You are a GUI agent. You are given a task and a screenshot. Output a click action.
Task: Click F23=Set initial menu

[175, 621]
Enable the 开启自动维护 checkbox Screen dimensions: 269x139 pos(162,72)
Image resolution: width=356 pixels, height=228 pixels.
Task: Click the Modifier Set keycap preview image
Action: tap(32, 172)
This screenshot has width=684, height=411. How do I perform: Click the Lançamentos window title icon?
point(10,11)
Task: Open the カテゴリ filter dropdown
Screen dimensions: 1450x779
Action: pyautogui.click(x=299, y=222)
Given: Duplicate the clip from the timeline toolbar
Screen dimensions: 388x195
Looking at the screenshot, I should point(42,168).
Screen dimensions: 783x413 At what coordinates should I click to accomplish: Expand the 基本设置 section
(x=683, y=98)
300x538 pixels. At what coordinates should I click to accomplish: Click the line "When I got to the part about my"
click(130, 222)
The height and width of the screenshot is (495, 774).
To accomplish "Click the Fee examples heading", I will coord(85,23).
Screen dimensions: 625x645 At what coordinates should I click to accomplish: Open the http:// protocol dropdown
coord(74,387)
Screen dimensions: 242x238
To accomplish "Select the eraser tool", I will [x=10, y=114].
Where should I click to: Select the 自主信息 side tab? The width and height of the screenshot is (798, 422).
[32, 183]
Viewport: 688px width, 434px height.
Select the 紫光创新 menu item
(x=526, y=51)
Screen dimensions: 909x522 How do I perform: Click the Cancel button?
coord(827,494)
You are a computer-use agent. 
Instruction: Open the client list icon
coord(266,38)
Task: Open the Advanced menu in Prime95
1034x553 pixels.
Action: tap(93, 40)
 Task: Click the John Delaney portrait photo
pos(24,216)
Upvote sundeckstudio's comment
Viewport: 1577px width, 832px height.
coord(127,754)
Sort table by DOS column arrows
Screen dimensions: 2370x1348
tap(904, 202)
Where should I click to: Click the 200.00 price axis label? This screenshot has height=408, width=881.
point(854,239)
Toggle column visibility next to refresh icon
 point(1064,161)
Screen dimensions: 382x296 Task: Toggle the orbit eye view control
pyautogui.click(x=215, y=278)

- **Goal of the exercise**:
Return the records above verbatim, starting with the line that contains "Given: Duplicate the" and going on through the line that contains "coord(74,387)".

- **Correct output**:
Given: Duplicate the clip from the timeline toolbar
Screen dimensions: 388x195
Looking at the screenshot, I should point(42,168).
Screen dimensions: 783x413 At what coordinates should I click to accomplish: Expand the 基本设置 section
(x=683, y=98)
300x538 pixels. At what coordinates should I click to accomplish: Click the line "When I got to the part about my"
click(130, 222)
The height and width of the screenshot is (495, 774).
To accomplish "Click the Fee examples heading", I will coord(85,23).
Screen dimensions: 625x645 At what coordinates should I click to accomplish: Open the http:// protocol dropdown
coord(74,387)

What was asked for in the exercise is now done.